Arithmetic Progression

Date: 12/19/96 at 19:14:26
From: Sushant
Subject: Arithmetic progression

I am stuck on two problems involving arithmetic progression:

1. If (b+c-a)/a, (c+a-b)/b and (a+b-c)/c are in arithmetic 
progression, show that 1/a, 1/b and 1/c are also in A.P.

2. If a+b+c is not equal to zero and (b+c)/a, (c+a)/b and (a+b)/c are 
in A.P., show that 1/a, 1/b and 1/c are also in A.P.

Date: 12/19/96 at 20:25:59
From: Doctor Pete
Subject: Re: Arithmetic progression

Hi,

(1) Take the difference of the first two terms, (b+c-a)/a - (c+a-b)/b, 
    and set it equal to the difference of the last two terms, 
    (c+a-b)/b - (a+b-c)/c.  Simplify.  This will give a relation 
    between 1/a, 1/b, and 1/c which indicates that their successive 
    differences will also be the same.  

    If a + b + c = 0, then the statement is false (prove it!).

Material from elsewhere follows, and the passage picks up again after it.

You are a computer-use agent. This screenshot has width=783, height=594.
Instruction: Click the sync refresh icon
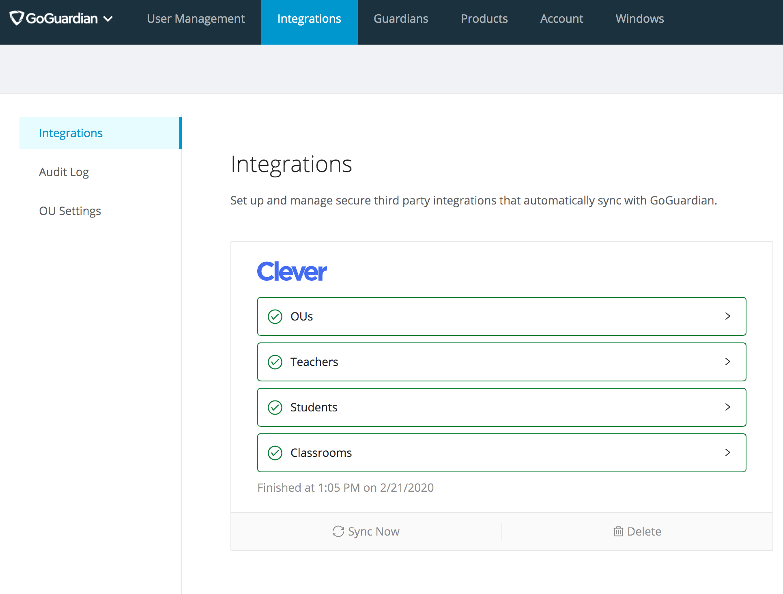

(2) This follows directly from the first problem -- they are the same.

-Doctor Pete,  The Math Forum
 Check out our web site!  http://mathforum.org/dr.math/   

Date: 12/19/96 at 21:03:25
From: Sushant
Subject: Arithmetic progression

I tried that but I am not getting the answer. Please help.

Date: 12/21/96 at 03:15:40
From: Doctor Pete
Subject: Re: Arithmetic progression

1)  Let

     x1 = (b+c-a)/a = (b+c)/a - 1,
     x2 = (c+a-b)/b = (a+c)/b - 1,
     x3 = (a+b-c)/c = (a+b)/c - 1.

Then consider the successive differences

     x3 - x2 = (a+b)/c - 1 - (a+c)/b + 1 = (a+b)/c - (a+c)/b
             = (b(a+b) - c(a+c))/(bc) = (ab + b^2 - ac - c^2)/(bc)
             = (a(b-c) + b^2 - c^2)/(bc)
             = (a(b-c) + (b+c)(b-c)/(bc)
             = (a+b+c)(b-c)/(bc) ,
and
     x2 - x1 = (a+c)/b - 1 - (b+c)/a + 1
             = (a+b+c)(a-b)/(ab)

Since these must be equal if x1, x2, x3 are in arithmetic progression, 
it follows that:

     (a+b+c)(b-c)/(bc) = (a+b+c)(a-b)/(ab),

whereupon dividing by a+b+c (since it cannot be zero), we see:

     (b-c)/(bc) = (a-b)/(ab)

whereupon separating the terms in the numerator gives:

     1/c - 1/b = 1/b - 1/a

But if we consider the sequence y1 = 1/a, y2 = 1/b, and y3 = 1/c, this
implies that the successive differences y3 - y2 = y2 - y1, hence y1, 
y2, y3 are in also in arithmetic progression, and we are done.

Note that in order for the problem stated to be true, we must have a, 
b, c, and a+b+c nonzero.  It is clear that a, b, and c mustn't be 
zero, but to see why their sum must also be nonzero, observe that if 
it were zero, then:
 
x1 = (b+c-a)/a = (-2a)/a = -2 
x2 = (c+a-b)/b = (-2b)/b = -2
x3 = (a+b-c)/c = (-2c)/c = -2

So x1, x2, x3 form a trivial arithmetic sequence of common difference 
0 for *any* choice of a, b, c.  Hence the reciprocals 1/a, 1/b, 1/c 
need not be in arithmetic progression.

The answer to problem 2 is obviously a direct result of problem 1, for 
if a sequence x1, x2, x3 is arithmetic with common difference d, then 
(x1)+n, (x2)+n, (x3)+n is also arithmetic with common difference d, 
for any value of n.

-Doctor Pete,  The Math Forum
 Check out our web site!  http://mathforum.org/dr.math/   

Date: 12/21/96 at 22:38:41
From: Sushant
Subject: Re: Arithmetic progression

Thanks a lot. I am enlightened.